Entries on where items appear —
<<<<

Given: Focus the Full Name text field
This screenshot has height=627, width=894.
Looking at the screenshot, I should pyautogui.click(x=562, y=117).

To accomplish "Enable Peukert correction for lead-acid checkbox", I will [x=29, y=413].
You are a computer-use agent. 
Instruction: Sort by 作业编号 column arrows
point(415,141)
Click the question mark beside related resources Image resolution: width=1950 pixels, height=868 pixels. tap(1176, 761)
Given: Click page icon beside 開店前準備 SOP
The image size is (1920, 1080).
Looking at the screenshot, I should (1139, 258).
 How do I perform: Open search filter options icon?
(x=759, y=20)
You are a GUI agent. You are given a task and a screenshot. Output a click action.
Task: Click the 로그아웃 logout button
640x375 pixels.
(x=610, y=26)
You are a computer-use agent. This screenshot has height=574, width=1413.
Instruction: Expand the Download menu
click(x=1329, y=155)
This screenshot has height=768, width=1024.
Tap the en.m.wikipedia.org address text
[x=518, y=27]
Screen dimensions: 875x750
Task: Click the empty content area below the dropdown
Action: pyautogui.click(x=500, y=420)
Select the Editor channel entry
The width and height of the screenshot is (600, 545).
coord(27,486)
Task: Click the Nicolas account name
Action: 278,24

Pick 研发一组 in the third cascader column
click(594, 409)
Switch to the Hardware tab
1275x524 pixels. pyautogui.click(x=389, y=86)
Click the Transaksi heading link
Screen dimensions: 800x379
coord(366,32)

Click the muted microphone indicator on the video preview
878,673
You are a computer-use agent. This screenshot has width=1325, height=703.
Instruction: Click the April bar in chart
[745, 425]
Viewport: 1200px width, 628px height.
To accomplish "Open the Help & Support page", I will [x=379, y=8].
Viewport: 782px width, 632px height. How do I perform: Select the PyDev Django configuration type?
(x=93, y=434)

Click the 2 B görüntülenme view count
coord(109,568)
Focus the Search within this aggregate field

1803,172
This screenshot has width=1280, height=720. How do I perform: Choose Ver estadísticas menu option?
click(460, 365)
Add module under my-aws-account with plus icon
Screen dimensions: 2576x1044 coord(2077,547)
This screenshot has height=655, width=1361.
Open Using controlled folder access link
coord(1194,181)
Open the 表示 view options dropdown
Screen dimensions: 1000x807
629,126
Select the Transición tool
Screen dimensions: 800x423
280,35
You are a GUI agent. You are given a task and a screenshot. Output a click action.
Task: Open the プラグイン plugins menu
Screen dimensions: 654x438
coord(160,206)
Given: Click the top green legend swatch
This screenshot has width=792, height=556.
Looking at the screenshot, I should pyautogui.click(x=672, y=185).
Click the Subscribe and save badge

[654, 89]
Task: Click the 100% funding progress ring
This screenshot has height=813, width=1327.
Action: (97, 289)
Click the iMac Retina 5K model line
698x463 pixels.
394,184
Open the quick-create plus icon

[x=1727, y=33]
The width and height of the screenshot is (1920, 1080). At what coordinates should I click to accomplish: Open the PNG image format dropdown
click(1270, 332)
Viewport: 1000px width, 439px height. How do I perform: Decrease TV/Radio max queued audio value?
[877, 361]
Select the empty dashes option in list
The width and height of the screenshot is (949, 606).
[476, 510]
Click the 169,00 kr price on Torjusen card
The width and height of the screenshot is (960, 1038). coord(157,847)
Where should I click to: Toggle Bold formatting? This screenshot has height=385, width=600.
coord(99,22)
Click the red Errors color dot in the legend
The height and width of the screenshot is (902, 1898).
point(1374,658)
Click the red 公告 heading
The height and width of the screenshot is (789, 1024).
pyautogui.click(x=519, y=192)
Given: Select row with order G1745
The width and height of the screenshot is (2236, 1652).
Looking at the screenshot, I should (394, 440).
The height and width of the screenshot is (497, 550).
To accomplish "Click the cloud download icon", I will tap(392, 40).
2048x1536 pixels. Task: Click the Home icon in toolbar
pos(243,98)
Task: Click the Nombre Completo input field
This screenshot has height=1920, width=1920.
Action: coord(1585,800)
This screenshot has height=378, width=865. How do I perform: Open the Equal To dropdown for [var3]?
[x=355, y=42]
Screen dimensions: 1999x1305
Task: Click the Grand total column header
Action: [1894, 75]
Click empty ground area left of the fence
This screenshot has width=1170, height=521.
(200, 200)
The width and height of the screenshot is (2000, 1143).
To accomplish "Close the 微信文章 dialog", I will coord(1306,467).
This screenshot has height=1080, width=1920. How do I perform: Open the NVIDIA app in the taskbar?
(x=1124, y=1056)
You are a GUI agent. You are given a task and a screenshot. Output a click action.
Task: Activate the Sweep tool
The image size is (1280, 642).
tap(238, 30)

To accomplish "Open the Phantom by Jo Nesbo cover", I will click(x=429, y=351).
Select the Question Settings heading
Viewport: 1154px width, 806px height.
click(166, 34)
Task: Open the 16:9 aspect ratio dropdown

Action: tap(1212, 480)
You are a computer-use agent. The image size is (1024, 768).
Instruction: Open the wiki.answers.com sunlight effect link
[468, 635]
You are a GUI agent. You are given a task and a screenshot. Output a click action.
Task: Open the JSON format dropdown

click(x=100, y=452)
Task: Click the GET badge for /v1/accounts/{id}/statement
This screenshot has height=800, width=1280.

>>>>

Task details —
Output the material as a numbered list with blank lines dropped, beginning at the line containing "will click(x=429, y=351)." and ending with the last line of the material.

Reply to the task —
1. To accomplish "Open the Phantom by Jo Nesbo cover", I will click(x=429, y=351).
2. Select the Question Settings heading
3. Viewport: 1154px width, 806px height.
4. click(166, 34)
5. Task: Open the 16:9 aspect ratio dropdown
6. Action: tap(1212, 480)
7. You are a computer-use agent. The image size is (1024, 768).
8. Instruction: Open the wiki.answers.com sunlight effect link
9. [468, 635]
10. You are a GUI agent. You are given a task and a screenshot. Output a click action.
11. Task: Open the JSON format dropdown
12. click(x=100, y=452)
13. Task: Click the GET badge for /v1/accounts/{id}/statement
14. This screenshot has height=800, width=1280.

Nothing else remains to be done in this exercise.